What this task involves -> Please pull out everything from the line containing "329x385 pixels. At" down to the end of the records, copying each line word for word and leaving out the pictures.
::::
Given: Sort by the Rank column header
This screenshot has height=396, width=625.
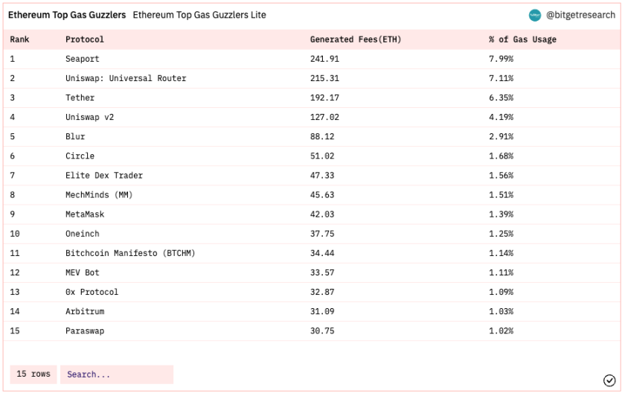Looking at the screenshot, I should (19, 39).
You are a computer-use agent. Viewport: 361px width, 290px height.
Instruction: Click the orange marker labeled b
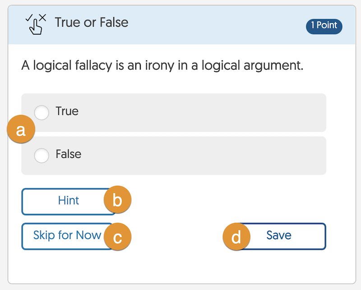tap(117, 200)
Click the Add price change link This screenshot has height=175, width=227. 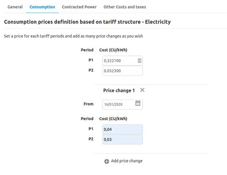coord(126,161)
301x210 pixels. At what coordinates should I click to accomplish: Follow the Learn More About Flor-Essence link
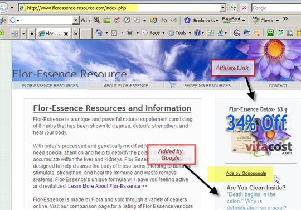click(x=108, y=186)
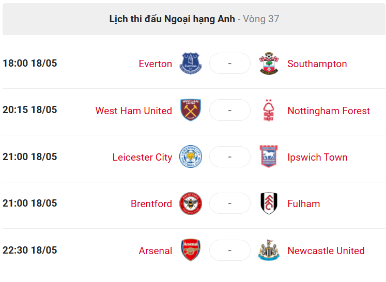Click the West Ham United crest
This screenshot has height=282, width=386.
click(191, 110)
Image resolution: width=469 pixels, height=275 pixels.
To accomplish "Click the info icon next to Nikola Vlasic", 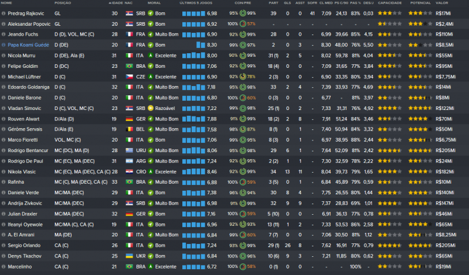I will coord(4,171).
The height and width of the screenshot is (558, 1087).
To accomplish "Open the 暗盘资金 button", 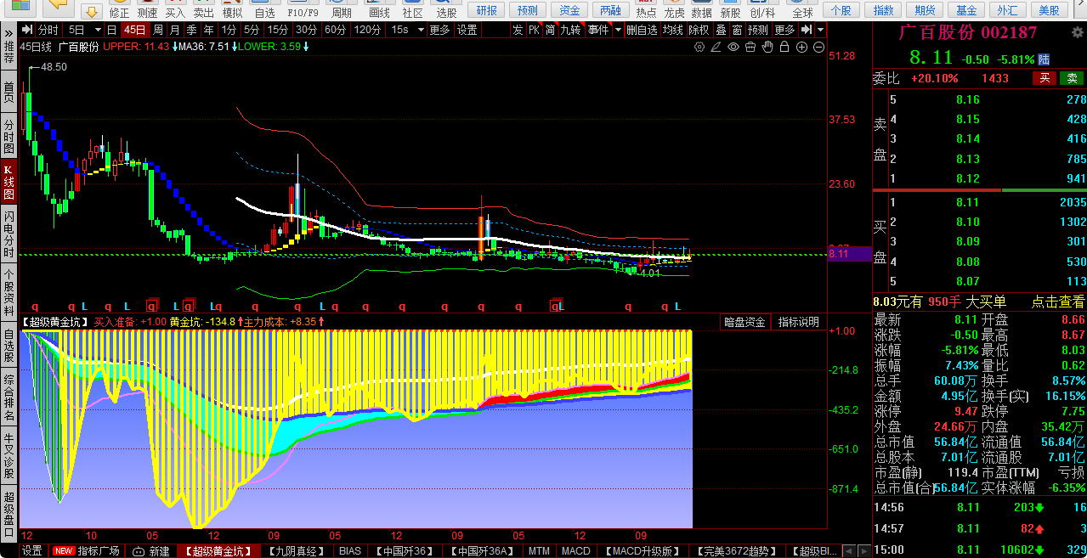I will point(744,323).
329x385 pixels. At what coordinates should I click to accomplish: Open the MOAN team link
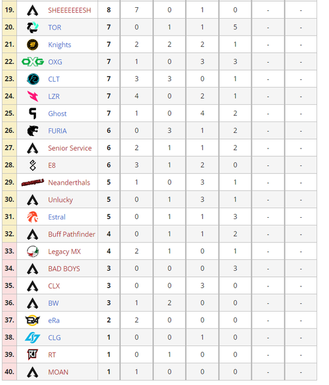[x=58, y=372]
::::
Exercise answer ->
329x385 pixels. At what coordinates should I click to accomplish: Open the MOAN team link
[x=58, y=372]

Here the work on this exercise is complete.